The recall covers eye drop bottles sold at major retailers, including Walgreens and CVS, with other affected stores identified in the recall notice as Harris Teeter and Publix. The products are tied to K. C. Pharmaceuticals, Inc., based in Pomona, California.
Immediate reaction from federal health officials
Federal health officials are urging consumers to stop using the affected bottles immediately. The Food and Drug Administration said the products may create temporary or medically reversible health effects, but there are not yet reports of injuries associated with the eye drops.
The recall began in early March, and the reason behind the action remains unclear. K. C. Pharmaceuticals, Inc. did not immediately respond to a request for comment.

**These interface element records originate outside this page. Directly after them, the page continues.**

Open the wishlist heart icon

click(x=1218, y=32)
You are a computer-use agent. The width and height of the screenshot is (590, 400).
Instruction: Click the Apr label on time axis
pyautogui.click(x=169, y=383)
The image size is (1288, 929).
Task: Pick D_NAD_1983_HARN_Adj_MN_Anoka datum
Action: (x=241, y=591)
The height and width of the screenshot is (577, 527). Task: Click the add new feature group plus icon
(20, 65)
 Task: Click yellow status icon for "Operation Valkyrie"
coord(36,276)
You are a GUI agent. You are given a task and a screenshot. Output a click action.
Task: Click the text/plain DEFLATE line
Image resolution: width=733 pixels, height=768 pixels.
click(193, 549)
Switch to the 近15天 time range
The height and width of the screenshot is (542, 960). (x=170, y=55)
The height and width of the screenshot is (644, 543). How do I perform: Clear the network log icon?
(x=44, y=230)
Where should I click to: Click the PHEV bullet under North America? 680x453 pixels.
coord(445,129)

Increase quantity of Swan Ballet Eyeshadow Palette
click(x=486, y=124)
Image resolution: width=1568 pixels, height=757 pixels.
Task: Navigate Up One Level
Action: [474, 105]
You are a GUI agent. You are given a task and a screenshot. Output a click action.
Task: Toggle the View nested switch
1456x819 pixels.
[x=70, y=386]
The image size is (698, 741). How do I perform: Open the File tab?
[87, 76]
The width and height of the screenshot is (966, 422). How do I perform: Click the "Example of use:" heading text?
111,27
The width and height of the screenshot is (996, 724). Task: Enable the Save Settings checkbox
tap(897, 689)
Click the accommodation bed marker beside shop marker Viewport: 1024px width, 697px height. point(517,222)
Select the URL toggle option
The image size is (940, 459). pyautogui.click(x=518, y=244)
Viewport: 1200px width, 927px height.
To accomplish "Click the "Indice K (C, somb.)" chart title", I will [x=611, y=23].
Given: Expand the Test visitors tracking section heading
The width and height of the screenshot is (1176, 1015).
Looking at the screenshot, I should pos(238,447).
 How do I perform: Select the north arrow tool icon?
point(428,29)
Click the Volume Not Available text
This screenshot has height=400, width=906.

What consumers need to know now
Consumers are being directed to check bottle labels and lot information for the recalled products. The affected brands include several eye drop products sold through national retail chains, and the recall is focused on sterility concerns rather than reported injuries.
The FDA’s classification means the issue is serious enough to warrant prompt action, even though the expected health effects are described as temporary or medically reversible. That makes the eye drop recall especially important for anyone who has recently bought over-the-counter eye care products from the listed retailers.
What comes next
More details may emerge as retailers and the manufacturer move through the recall process and consumers check their purchases against the affected lots. For now, the clearest guidance is simple: stop using the recalled eye drop bottles immediately and watch for further instructions tied to the recall. The eye drop recall is now one of the largest over-the-counter eye care actions flagged in this set of federal warnings.